**Task prompt:** Review the material and extract every line in which the word "computer" occurs.
*** Raw data
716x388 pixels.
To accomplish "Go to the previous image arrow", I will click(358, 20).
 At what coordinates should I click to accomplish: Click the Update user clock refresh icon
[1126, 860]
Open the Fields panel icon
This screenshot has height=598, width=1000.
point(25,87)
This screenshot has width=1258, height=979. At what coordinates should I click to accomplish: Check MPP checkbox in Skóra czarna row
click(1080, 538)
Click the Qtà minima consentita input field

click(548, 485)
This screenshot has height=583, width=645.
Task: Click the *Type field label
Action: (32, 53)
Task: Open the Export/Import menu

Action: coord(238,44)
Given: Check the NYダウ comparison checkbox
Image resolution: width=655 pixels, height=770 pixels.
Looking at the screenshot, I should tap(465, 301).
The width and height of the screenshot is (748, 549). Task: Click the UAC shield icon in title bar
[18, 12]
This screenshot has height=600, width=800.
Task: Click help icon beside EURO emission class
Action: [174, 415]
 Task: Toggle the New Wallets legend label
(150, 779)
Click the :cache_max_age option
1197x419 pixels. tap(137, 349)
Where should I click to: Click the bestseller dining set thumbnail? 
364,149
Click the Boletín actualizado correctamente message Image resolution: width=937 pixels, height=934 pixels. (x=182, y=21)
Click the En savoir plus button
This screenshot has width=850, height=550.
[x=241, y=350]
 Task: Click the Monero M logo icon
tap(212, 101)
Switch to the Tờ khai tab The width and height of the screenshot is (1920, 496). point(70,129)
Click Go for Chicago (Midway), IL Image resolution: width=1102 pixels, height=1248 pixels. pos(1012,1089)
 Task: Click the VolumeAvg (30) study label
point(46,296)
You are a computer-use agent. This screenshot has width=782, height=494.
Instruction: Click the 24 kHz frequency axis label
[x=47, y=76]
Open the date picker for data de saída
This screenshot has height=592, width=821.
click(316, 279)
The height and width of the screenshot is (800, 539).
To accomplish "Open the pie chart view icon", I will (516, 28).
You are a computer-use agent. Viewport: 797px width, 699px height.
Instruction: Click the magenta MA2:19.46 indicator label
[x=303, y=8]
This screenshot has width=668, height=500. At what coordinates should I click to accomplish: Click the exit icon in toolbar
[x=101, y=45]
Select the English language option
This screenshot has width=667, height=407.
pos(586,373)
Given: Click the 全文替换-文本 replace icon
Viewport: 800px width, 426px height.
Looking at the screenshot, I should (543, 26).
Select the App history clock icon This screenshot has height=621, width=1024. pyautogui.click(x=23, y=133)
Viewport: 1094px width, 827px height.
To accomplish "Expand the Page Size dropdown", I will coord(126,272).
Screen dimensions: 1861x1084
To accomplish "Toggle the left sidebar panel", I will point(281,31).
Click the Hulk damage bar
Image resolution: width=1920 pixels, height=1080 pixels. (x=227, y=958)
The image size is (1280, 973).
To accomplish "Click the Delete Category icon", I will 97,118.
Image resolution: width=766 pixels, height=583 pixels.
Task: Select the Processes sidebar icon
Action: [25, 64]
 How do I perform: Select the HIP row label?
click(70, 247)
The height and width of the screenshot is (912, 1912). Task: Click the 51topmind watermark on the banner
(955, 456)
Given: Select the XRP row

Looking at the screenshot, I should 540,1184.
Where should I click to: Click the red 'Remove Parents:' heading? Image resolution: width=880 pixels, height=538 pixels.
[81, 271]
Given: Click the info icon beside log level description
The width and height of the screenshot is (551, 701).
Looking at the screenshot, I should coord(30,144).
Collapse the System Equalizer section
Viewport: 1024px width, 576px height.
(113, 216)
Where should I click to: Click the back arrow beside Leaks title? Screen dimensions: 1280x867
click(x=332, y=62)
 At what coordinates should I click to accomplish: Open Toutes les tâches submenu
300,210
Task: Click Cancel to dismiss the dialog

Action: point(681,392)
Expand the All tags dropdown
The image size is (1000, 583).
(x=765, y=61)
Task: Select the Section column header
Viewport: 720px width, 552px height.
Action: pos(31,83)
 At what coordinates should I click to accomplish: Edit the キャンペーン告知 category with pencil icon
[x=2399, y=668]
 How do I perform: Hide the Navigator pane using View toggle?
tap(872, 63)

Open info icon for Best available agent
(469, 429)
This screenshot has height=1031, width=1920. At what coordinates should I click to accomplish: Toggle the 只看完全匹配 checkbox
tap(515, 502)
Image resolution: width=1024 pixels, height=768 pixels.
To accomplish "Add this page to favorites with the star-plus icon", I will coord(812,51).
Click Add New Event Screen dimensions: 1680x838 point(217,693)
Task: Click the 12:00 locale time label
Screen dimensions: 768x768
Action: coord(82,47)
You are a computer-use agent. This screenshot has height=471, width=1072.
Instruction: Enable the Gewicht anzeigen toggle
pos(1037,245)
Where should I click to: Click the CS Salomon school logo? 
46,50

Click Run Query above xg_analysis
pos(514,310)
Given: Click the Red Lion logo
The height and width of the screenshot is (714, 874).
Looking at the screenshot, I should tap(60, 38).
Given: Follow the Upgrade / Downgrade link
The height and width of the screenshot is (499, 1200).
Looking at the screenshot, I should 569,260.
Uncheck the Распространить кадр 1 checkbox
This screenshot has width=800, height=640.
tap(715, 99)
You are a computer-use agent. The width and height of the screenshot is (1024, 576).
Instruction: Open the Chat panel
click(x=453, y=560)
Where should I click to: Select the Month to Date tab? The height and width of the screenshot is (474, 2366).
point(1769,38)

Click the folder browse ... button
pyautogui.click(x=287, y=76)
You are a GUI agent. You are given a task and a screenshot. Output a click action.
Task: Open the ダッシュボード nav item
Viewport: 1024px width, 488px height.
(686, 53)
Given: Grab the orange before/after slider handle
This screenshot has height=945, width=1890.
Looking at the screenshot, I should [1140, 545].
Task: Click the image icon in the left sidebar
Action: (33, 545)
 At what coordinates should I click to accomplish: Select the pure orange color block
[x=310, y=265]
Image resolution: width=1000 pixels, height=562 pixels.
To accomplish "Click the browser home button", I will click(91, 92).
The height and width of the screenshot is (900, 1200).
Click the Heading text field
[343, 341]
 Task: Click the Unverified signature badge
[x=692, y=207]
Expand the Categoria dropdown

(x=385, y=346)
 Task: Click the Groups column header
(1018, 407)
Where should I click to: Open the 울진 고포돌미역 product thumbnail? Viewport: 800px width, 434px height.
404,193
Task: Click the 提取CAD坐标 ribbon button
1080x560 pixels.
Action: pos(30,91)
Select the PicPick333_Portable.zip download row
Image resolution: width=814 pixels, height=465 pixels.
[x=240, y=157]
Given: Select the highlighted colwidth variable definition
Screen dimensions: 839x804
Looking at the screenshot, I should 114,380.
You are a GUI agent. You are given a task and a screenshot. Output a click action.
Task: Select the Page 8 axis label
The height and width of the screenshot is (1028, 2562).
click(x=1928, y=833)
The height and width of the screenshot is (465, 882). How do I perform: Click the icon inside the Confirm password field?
******
**Task result:**
You are a computer-use agent. This screenshot has width=782, height=494.
You are a computer-use agent. Viewport: 797px width, 699px height.
You are a computer-use agent. This screenshot has height=471, width=1072.
You are a computer-use agent. The width and height of the screenshot is (1024, 576).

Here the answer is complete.